Foundation

Following these steps can help you build the foundation for your exercise. Click on a step to learn more.

 

 

Consider Your Needs

The needs assessment is arguably the most important step since it builds the foundation for your entire drought scenario-based exercise. This assessment will help you define the problems, establish the reasons to conduct an exercise, and identify the challenges, functions, or tasks that you will address during the exercise.

 

 

Using a systematic approach to assess your needs, such as Foundation Worksheet #1: Consider Your Needs (pdf), ensures that you take a comprehensive view of your current drought preparedness, identify ways to improve it, and design an efficient exercise.

 

Assess Your Capacity

Planning, developing, delivering, and evaluating a drought scenario-based exercise takes a commitment of time and resources. Your capacity to do these tasks affects the time required for developing an exercise, the complexity of the scenario, its potential outcomes, and the technology and materials used by participants during the exercise. For example, simpler, less complex exercises generally focus on education, collaboration, and consensus building; use paper-based materials during the exercise; and require less time for planning.
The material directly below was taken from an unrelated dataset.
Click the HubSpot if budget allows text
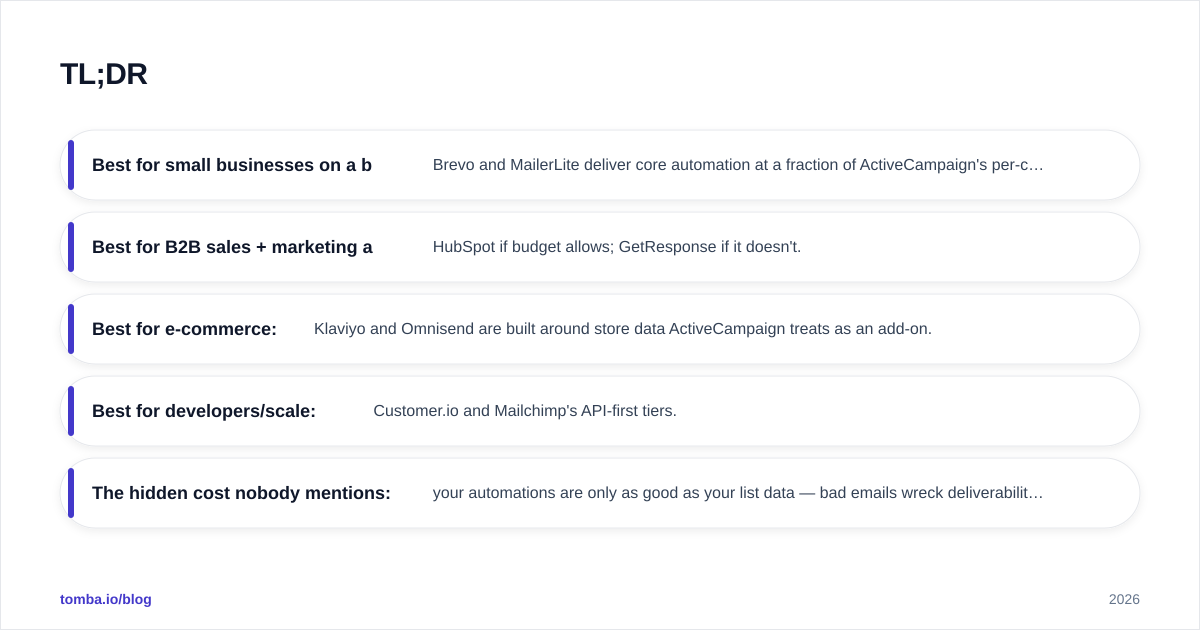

More complex exercises often focus quantifying risks and trade-offs; incorporate highly customized hydrologic models and decision-support tools; and take longer to plan.

 

 

Relationship between capacity and scenario-based exercise characteristics

 

Foundation Worksheet #2: Assess Your Capacity (pdf) helps you assess your community or organization’s capacity to develop and conduct an exercise and identify areas where you may need to partner with other agencies and organizations, hire consultants, or constrain the scope of your exercise.

 

Establish a development team

The development of a drought scenario-based exercise is rarely the effort of just one person. Establishment of a development team, including a director or lead planner and a team from key participating agencies, organizations and jurisdictions helps to distribute the workload and results in an exercise that meets the needs of each engaged organization. The development team assists the director in managing the remaining parts of building the exercise platform as well as planning, designing, delivering, and evaluating the exercise. While the size and representation on the team depends on the scope and complexity of the exercise, representation should include individuals with one or more of the key skills needed for the exercise development.

 

Relationship between capacity and scenario-based exercise characteristics

 

Use Foundation Worksheet #3: Assemble a Development Team (pdf) to identify partners for completing the remaining tasks in building the exercise foundation and planning, designing, delivering, and assessing the impact of your exercise.

 

Define the scope

Exercise activities and objectives are set within the scope of your exercise. The exercise scope defines the parameters for the exercise and sets realistic limits. It includes determining the geographic area to be included in the exercise; identifying and prioritizing the drought impacts and planning challenges that will drive discussion during the exercise; selecting the number and type of participants that can address those issues; identifying relevant laws and policies; and considering any other constraints or limitations such as time and resources.

 

 

Foundation Worksheet #4: Define the Exercise and Scope (pdf) can help you define the parameters for the exercise and set limits for what can realistically be addressed in one exercise.

 

Set the goals and objectives

An exercise based on clearly established goals and objectives makes efficient use of your time and resources, leads to useful results, and can be used to generate buy-in among participants and other interested individuals or groups. Objectives ensure that those working on designing the exercise will have a common understanding of what is to be accomplished. Goals help set the overall framework for the exercise while objectives ensure that those designing the exercise have a common understanding of what is to be accomplished. Without objectives, there would not be established expectations or a basis to determine whether those expectations were met during the exercise.

 

 

Discussion-based exercises, such as workshops, tabletop exercises, and games focus on facilitated participant discussion. Good objectives should reflect this type of setting and clarify WHO is going to do WHAT under what CONDITIONS and according to what CRITERIA.

Foundation Worksheet #5: Set the Goals and Objectives (pdf) can help you define the parameters for the exercise and set limits for what can realistically be addressed in one exercise.